**Directions**
Swap "screenshot" for "image" in everything from the line containing "Locate an element on the screen. This" down to the line containing "emoji-button is located", both included, and reproduce only those lines with nothing else altered. Omit the pictures from your answer.

Saved entries:
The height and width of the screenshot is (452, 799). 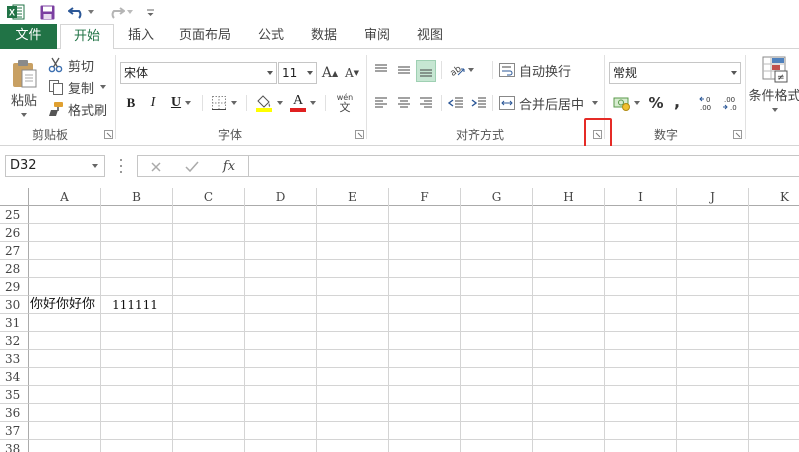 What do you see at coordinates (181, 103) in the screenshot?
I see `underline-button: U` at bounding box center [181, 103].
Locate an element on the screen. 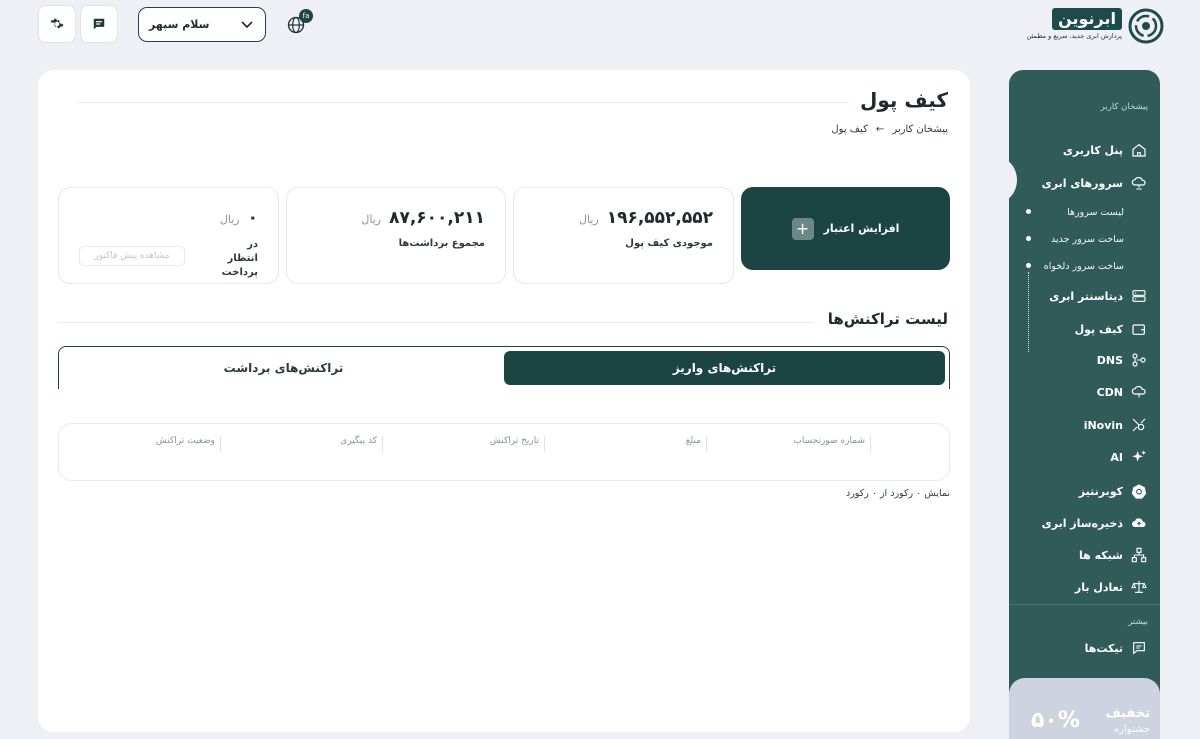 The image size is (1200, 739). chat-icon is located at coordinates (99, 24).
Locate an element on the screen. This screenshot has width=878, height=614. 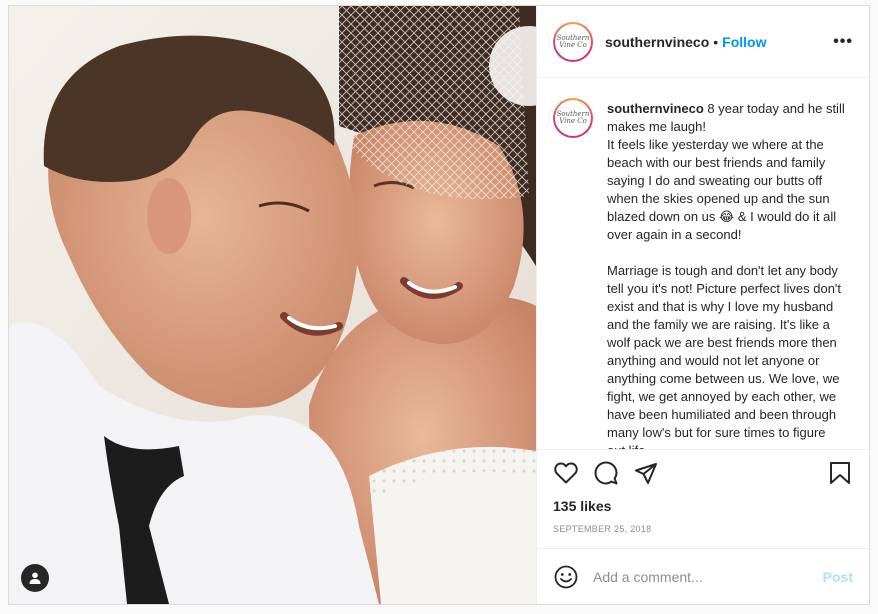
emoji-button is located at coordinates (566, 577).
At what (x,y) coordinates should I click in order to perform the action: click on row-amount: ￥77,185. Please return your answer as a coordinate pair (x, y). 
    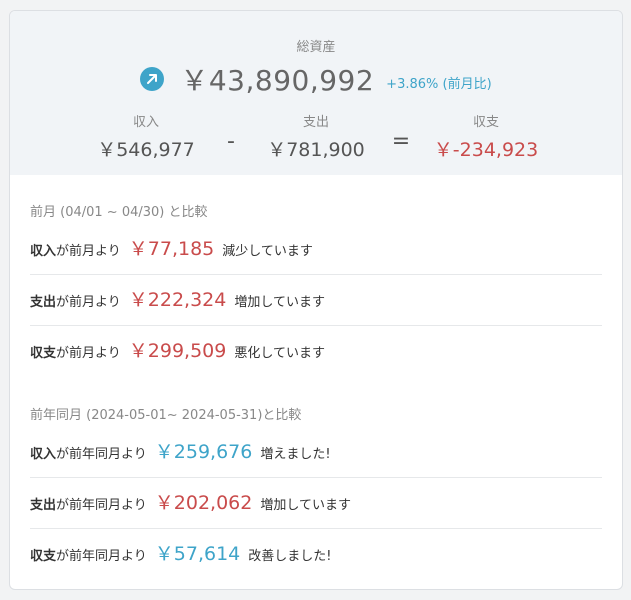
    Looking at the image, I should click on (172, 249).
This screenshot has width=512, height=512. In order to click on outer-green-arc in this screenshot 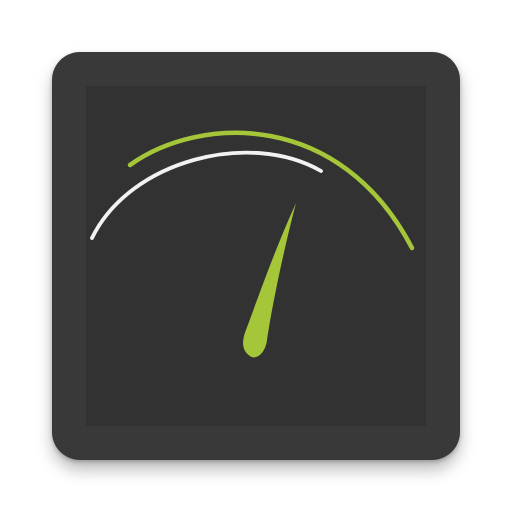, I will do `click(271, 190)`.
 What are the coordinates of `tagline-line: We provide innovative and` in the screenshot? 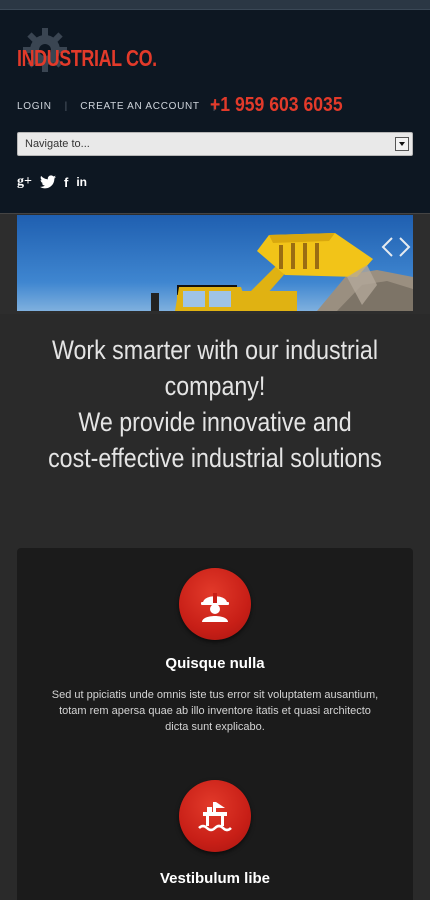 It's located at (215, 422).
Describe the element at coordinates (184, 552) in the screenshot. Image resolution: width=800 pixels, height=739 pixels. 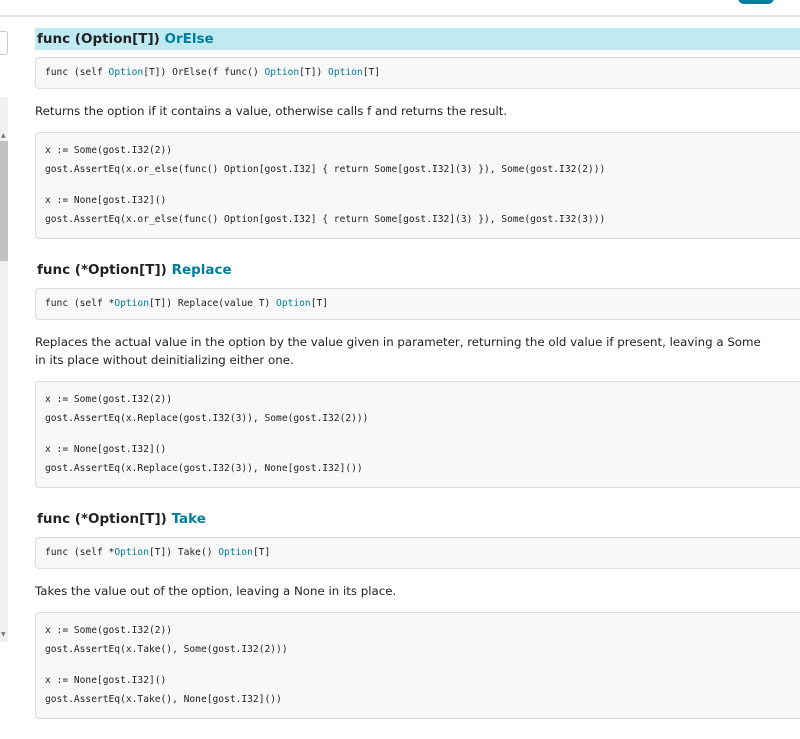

**Response area**
Locate an element on the screen. This image has width=878, height=614. 
emoji-button is located at coordinates (566, 577).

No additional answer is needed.